I’ll probably find something to agree or disagree on with all of them.
That’s both the strength and the weakness of the conservative movement.
The Left boasts of diversity, but has virtually eliminated intellectual diversity within its movement. Its policies are monolithic. There’s no room for lefties who may question immigration, no room for pro-life Democrats or feminists who question transgender dogma.
In classic Bolshie tradition, you get with the party line or you get driven out.
Conservatives are not nearly as good at tapping into our own diversity. And our messages are often mixed and undisciplined. But we’re also able to tap into a wide pool and to make political adjustments, such as the Trump era, that the Left lacks the flexibility to do.
There’s more than one kind of conservative. And more than one way to fight the Left.
The Left used to be quite good at that. It still is able to present different fronts, though not as successfully, from the moderate weepy type preaching about decency to the militant rabble-rouser calling for revolution.

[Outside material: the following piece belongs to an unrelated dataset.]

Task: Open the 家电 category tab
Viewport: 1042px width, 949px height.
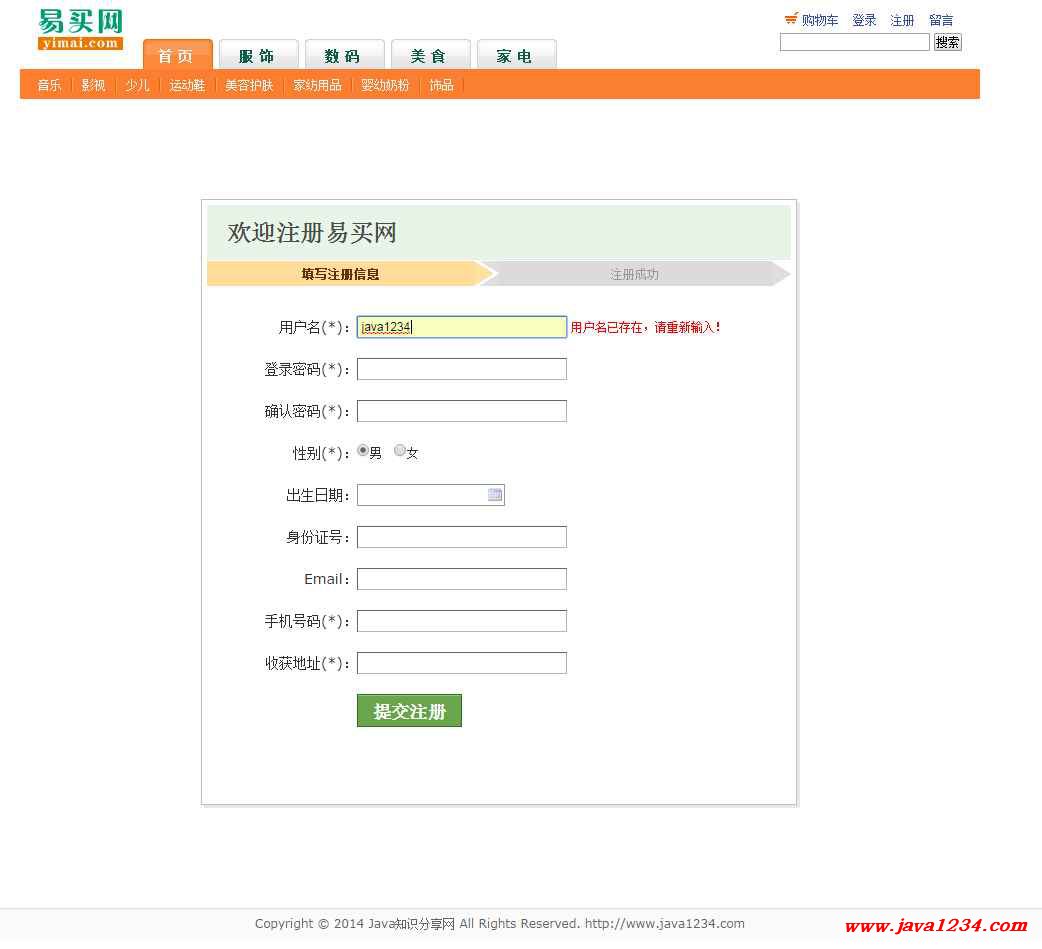Action: point(515,56)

Having these debates is a good thing. Friction drives change, exposes weakness and evolves a movement. But this is a big country and a big movement. There probably isn’t just one answer.
Confrontation can work in certain contexts, while appealing to the better angels can work in another. The people we are dealing with, Democrats and independents, the apathetic and the single-issue voter, who may have some very unexpected issues, are not monolithic either.

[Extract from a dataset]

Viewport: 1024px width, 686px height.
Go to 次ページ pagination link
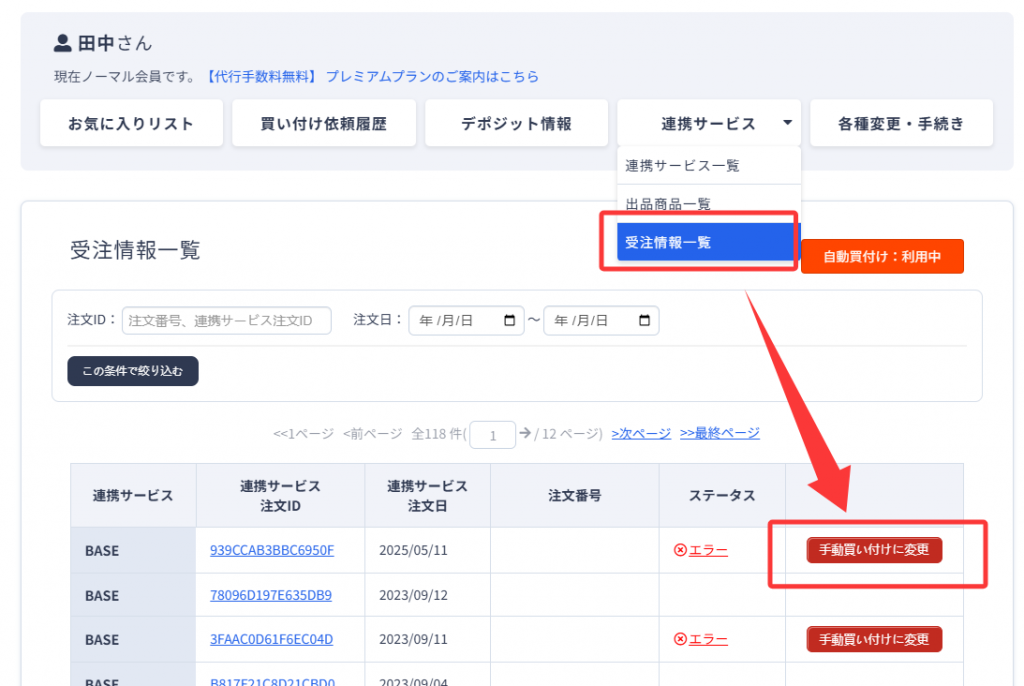click(641, 433)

There are compelling arguments to be made for both classical liberalism and cultural warfare. And there’s even more room for overlap between them than most of the debaters seem to want to admit.
The Left has always understood that aggression and moderation are tactics, not outcomes. (Though they have a way of turning out to be outcomes if you’re not careful and don’t think ahead.) We lack the Left’s ability to synchronize these varying tactics because we are not collectivists. But we should also remember that there is a common purpose. Not everyone in the movement shares it. The Washington Posters who began campaigning for Democrats clearly don’t. But we should also evaluate the success of tactics locally, not just in terms of a global philosophy.
There needs to be a big picture objective. But there can be a thousand smaller and very different ways to reach that goal.